Jesus would’ve told Zacchaeus, “Zacchaeus, if you were to work for the rest of your life and give money to everybody that walked the streets of Jericho, if you were never to steal again, if you were to become Mr. Nice Guy, if you were to labor with your hands, if you were to be zealous with your mind, you could never repay the debt that you owe to Almighty God for breaking His law. Zacchaeus, you’re a dead man.”

And then Jesus would’ve told him, “But Zacchaeus, if you would acknowledge who you are and what you are and look to Me, then you’ll become a new man. And as a result of becoming a new man on the inside, you’ll live a new life on the outside.” And then Jesus announces to the crowd, “Today salvation has come to this house.”

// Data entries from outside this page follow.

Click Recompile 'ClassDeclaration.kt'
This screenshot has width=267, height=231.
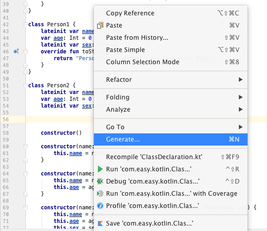[170, 157]
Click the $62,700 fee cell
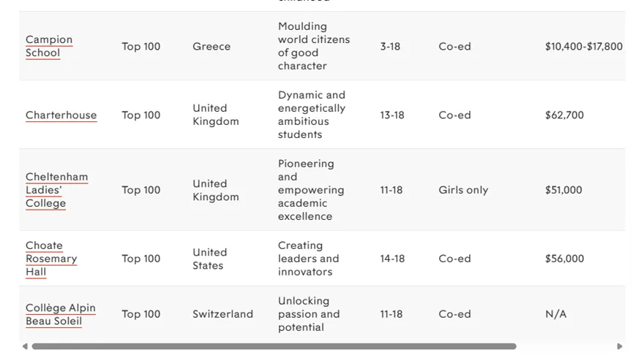The height and width of the screenshot is (355, 633). pyautogui.click(x=564, y=115)
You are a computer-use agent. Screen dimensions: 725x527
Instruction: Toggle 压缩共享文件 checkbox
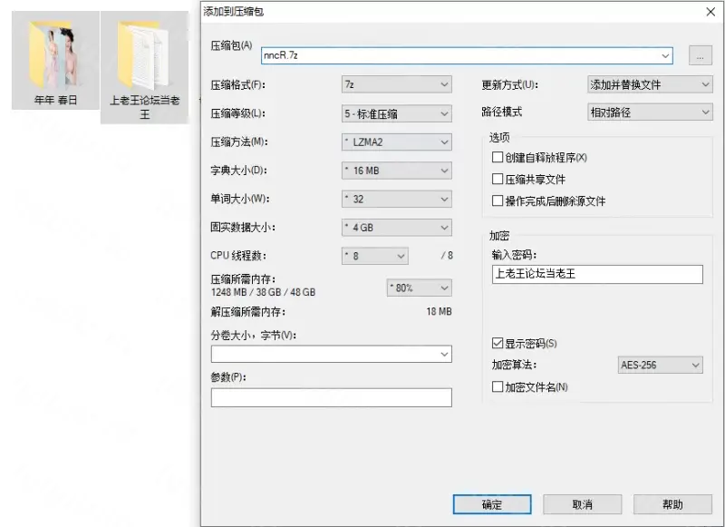(x=497, y=180)
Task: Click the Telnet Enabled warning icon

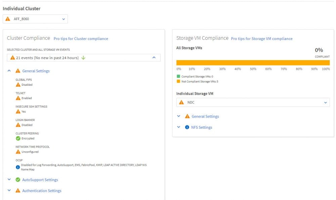Action: tap(18, 98)
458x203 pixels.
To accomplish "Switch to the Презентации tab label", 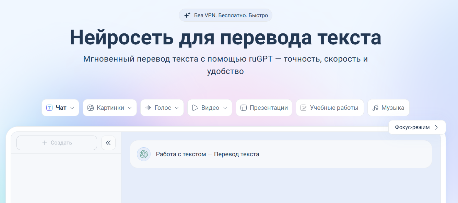I will coord(269,108).
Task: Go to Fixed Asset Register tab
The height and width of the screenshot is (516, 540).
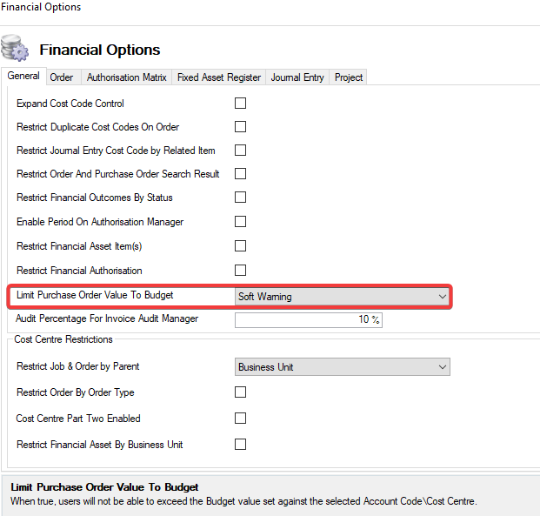Action: [x=219, y=77]
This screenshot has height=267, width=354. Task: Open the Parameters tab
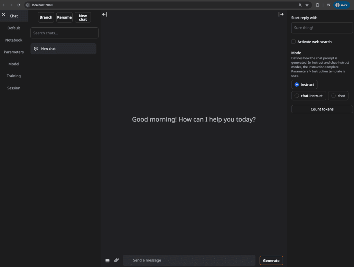(x=14, y=52)

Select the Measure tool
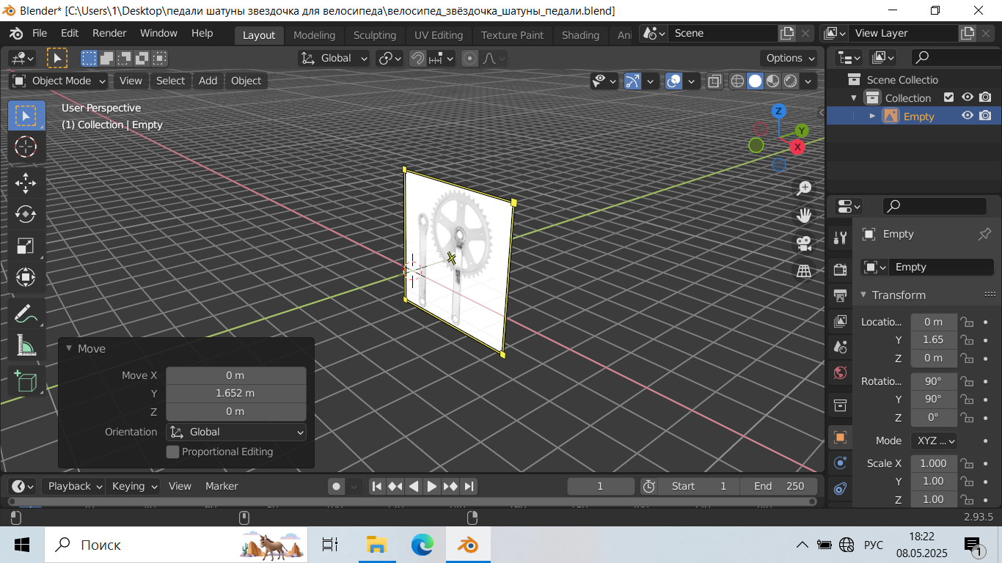[26, 345]

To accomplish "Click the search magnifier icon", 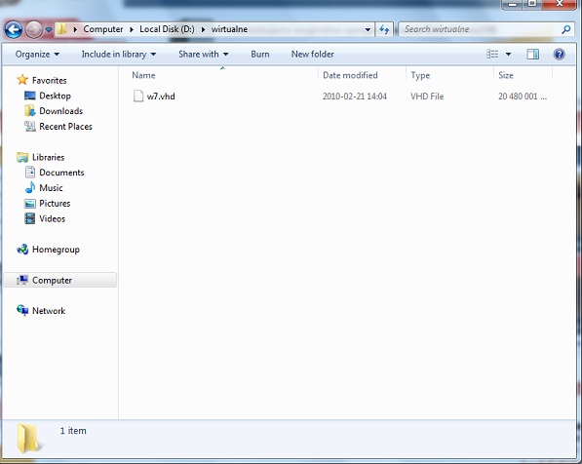I will pos(566,29).
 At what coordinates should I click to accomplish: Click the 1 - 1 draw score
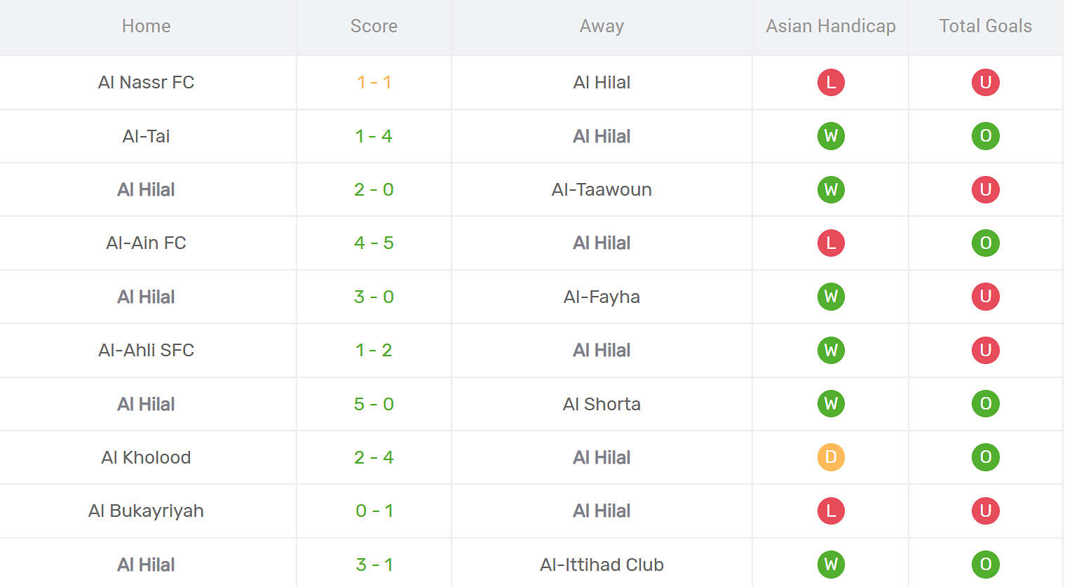(x=374, y=83)
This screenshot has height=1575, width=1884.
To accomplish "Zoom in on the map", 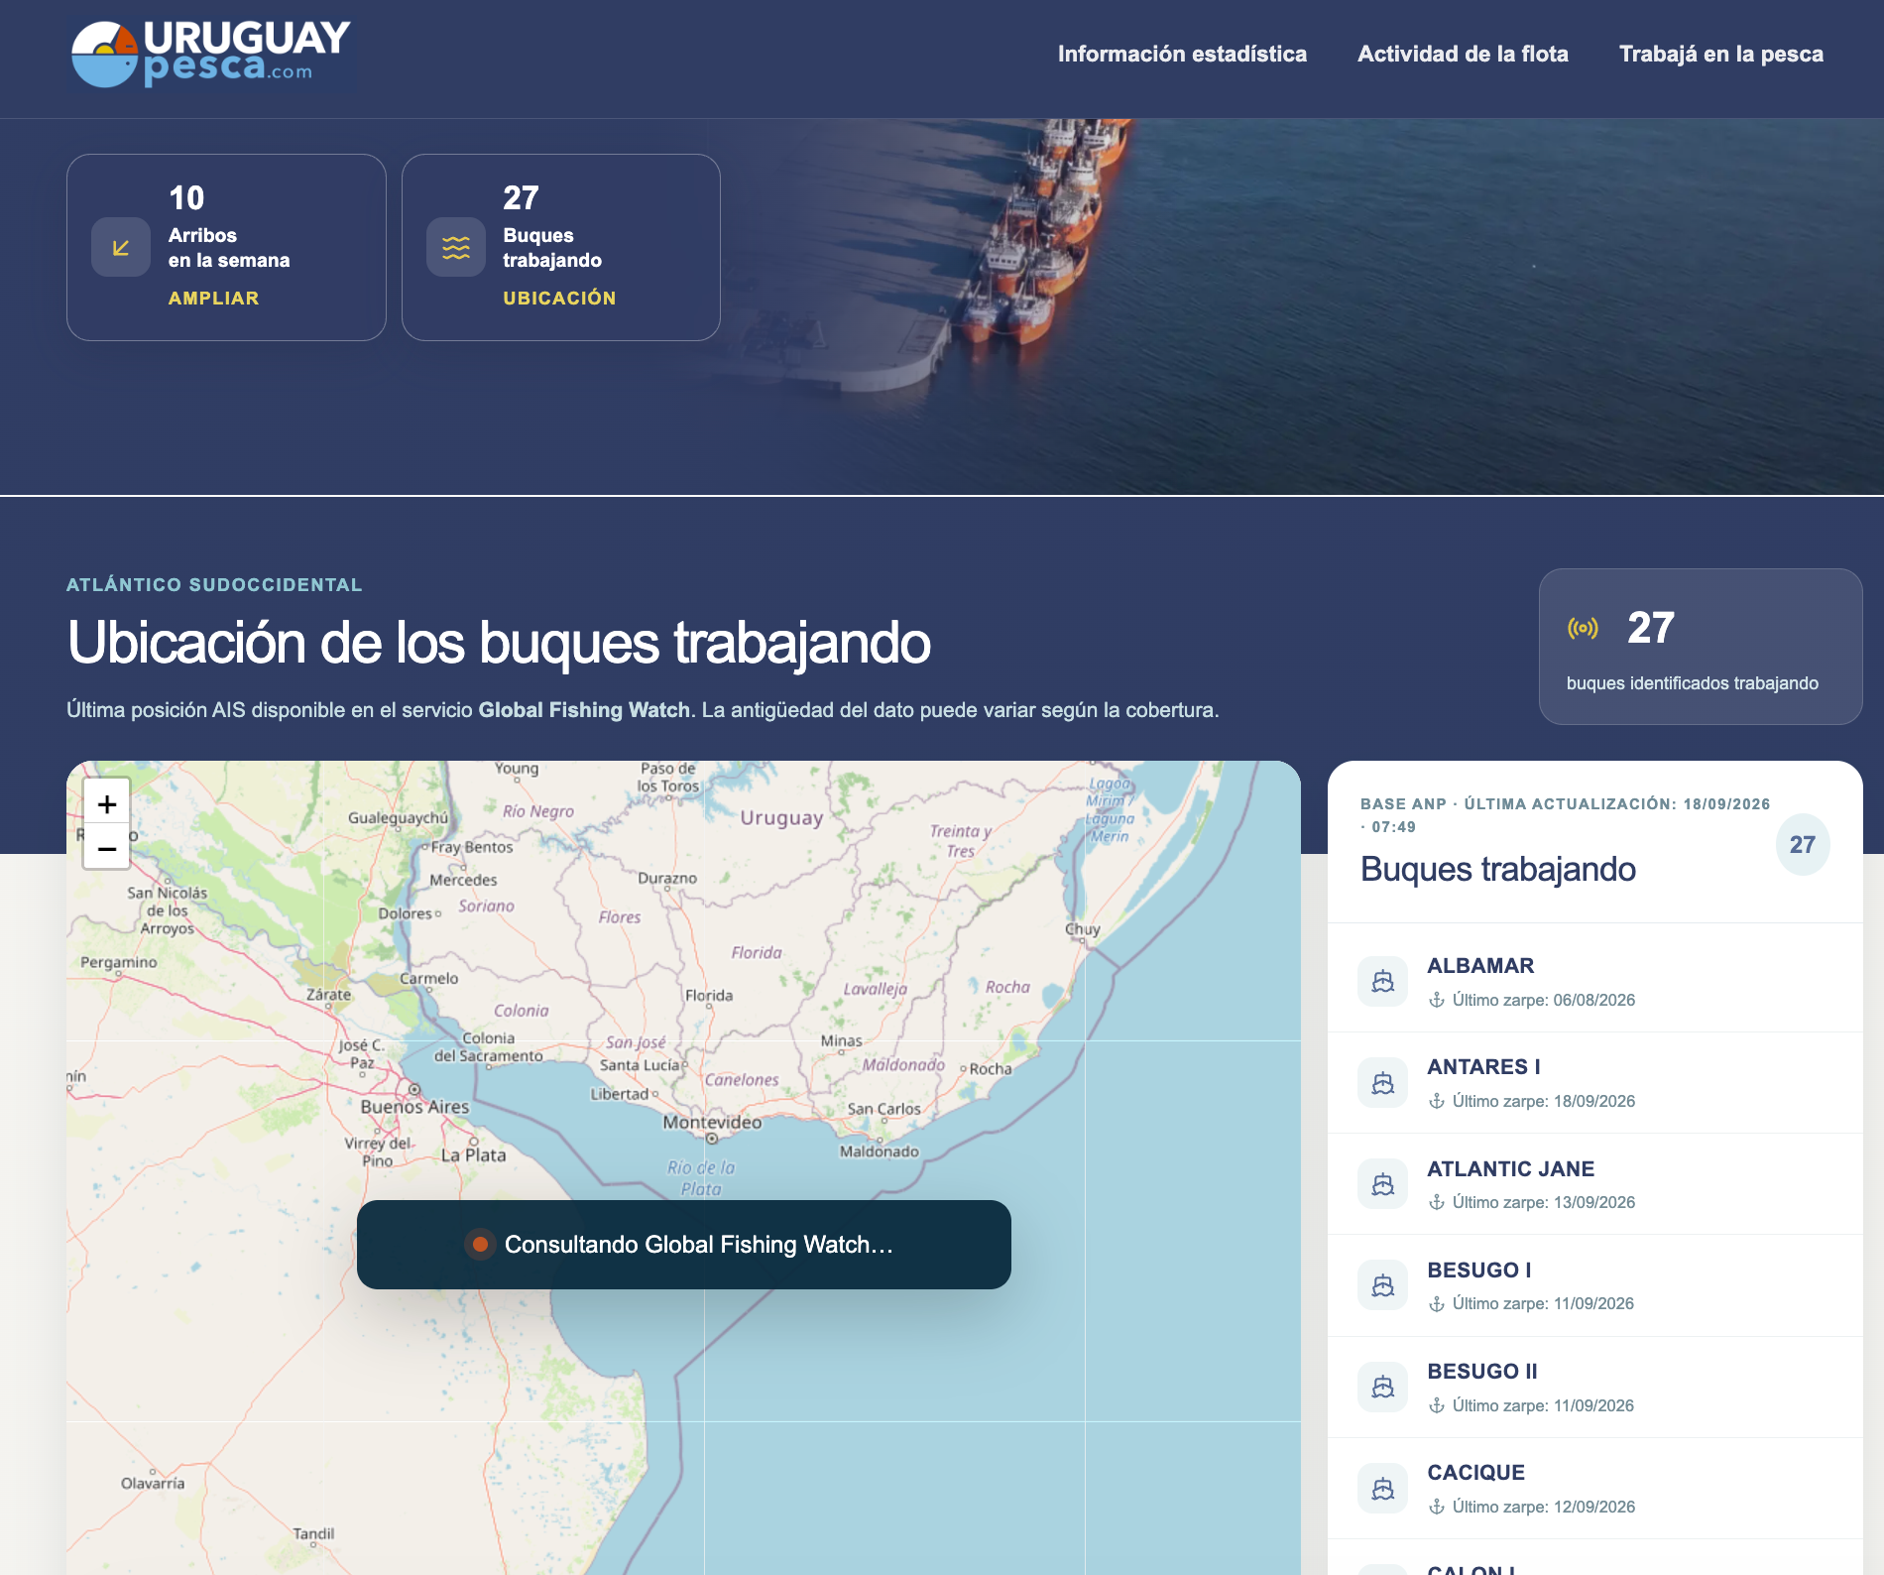I will click(x=107, y=803).
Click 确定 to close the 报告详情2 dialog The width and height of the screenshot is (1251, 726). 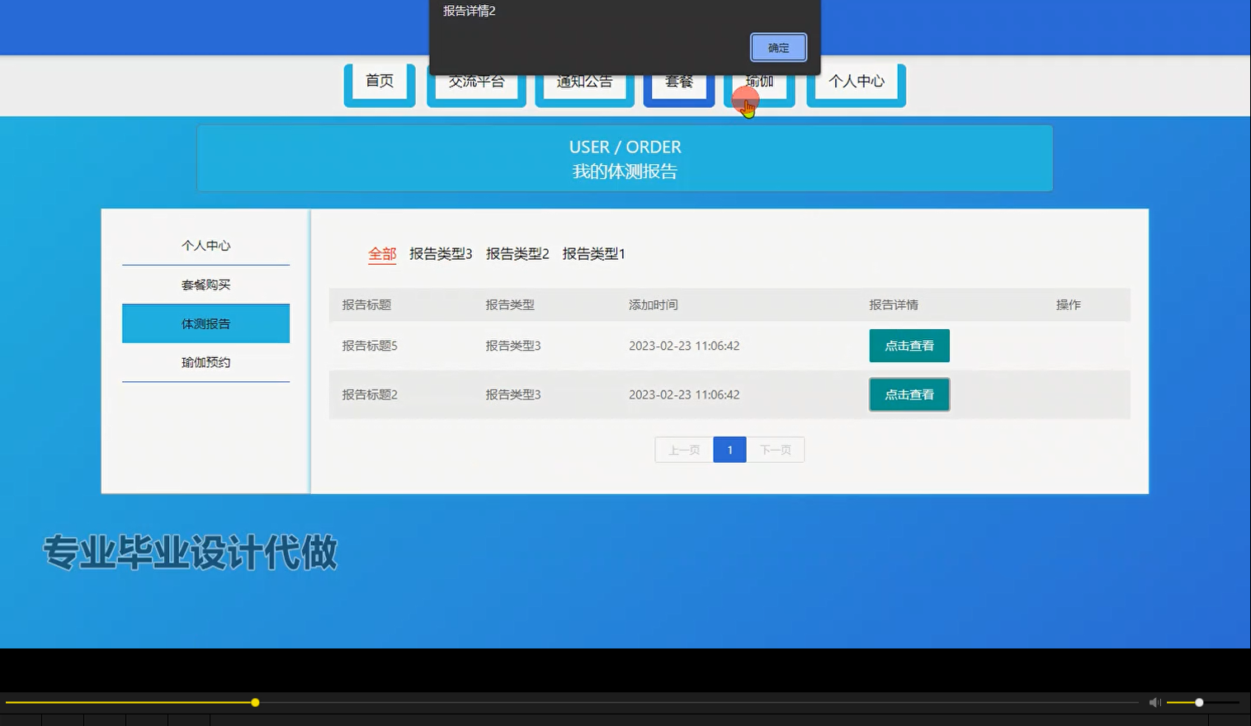point(777,47)
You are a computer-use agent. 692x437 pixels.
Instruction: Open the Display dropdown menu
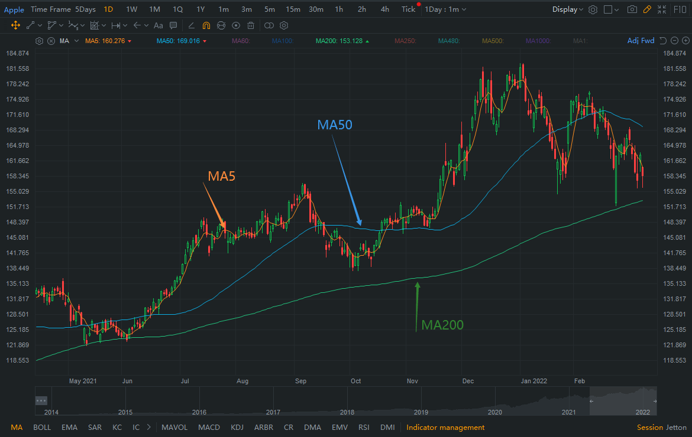pyautogui.click(x=567, y=9)
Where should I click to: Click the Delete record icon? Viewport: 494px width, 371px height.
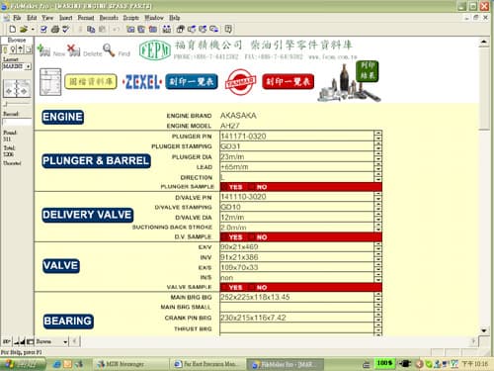point(74,50)
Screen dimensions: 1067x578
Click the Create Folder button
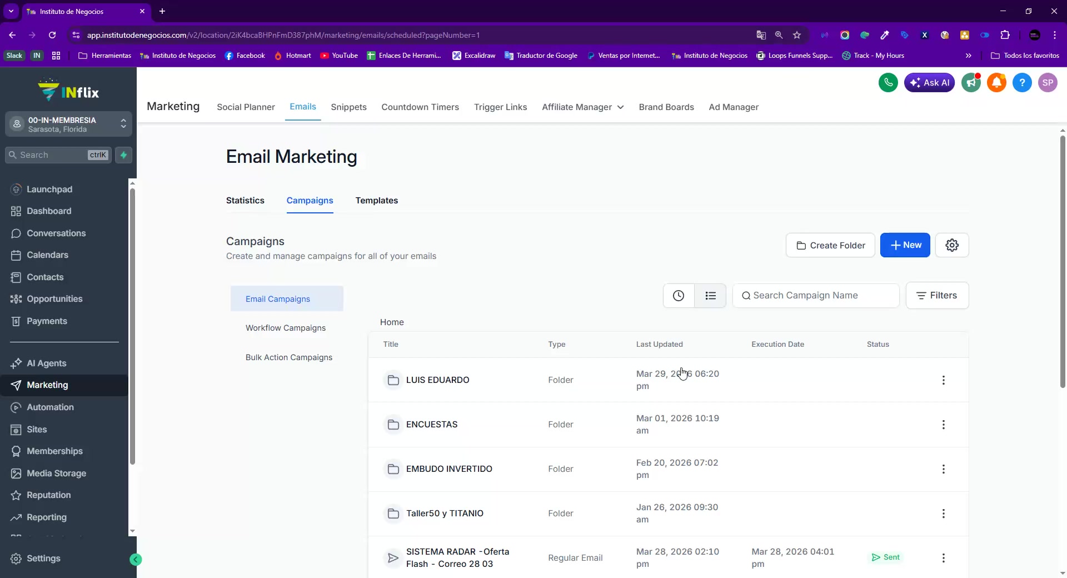pos(830,245)
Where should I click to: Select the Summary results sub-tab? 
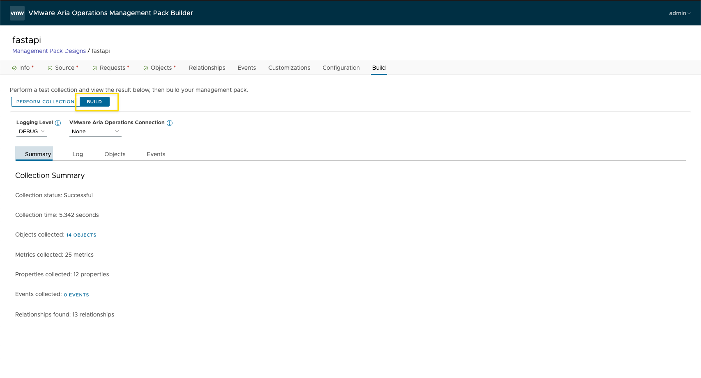[x=38, y=154]
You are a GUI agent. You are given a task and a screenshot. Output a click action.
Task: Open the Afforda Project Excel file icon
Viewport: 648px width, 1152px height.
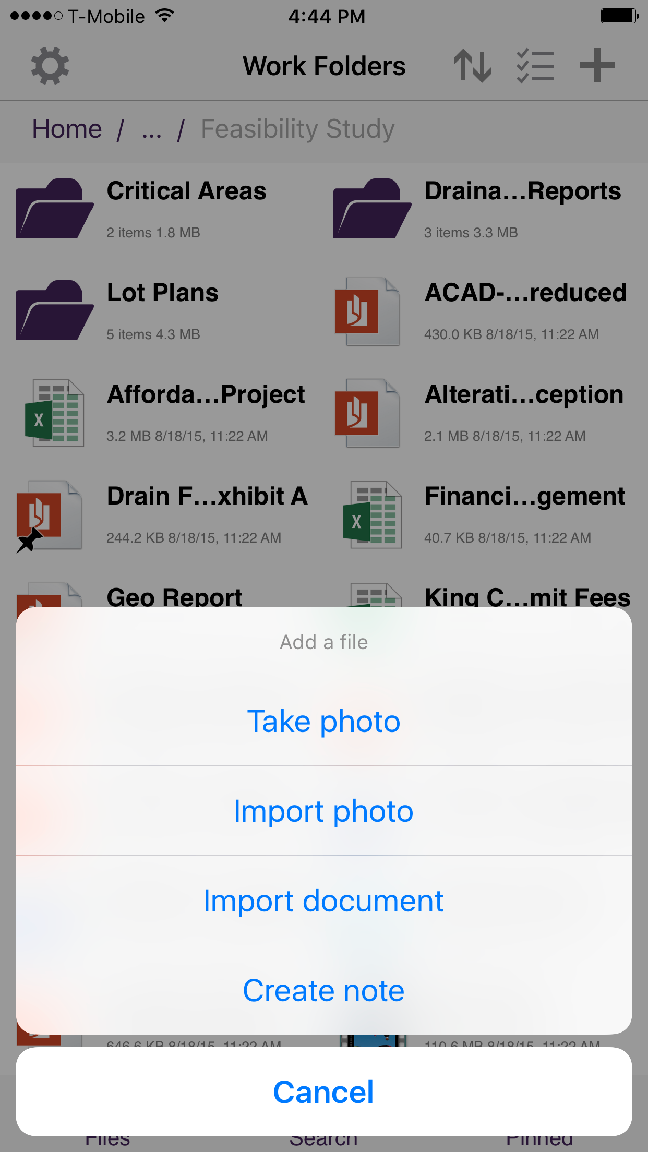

Has Jesus ever stood outside your door and made such an announcement? Don’t tell me it’s because you don’t need salvation. And why not allow today to be the day? Let’s pray:

Gracious God, we thank you for Your Word. It’s such a wonderful thing. It shines out into the darkness of our days with such clarity and purity. It pierces to the very quick of our being and shows us our need of You, and then brings this wonderful news: that upon a life we didn’t live, upon a death we didn’t die, upon Jesus’ life and death we may stake our whole eternity.

Some of us, this morning, are painfully aware of the theft in which we’ve been involved, and we want to recognize it; we want to repent of it; we want, as we’re enabled, to make restitution for it. So, we pray for Your grace, that we might be granted faith, that we might cast ourselves upon Your mercy, that You may announce for some of us, “Today, salvation has come to this house.”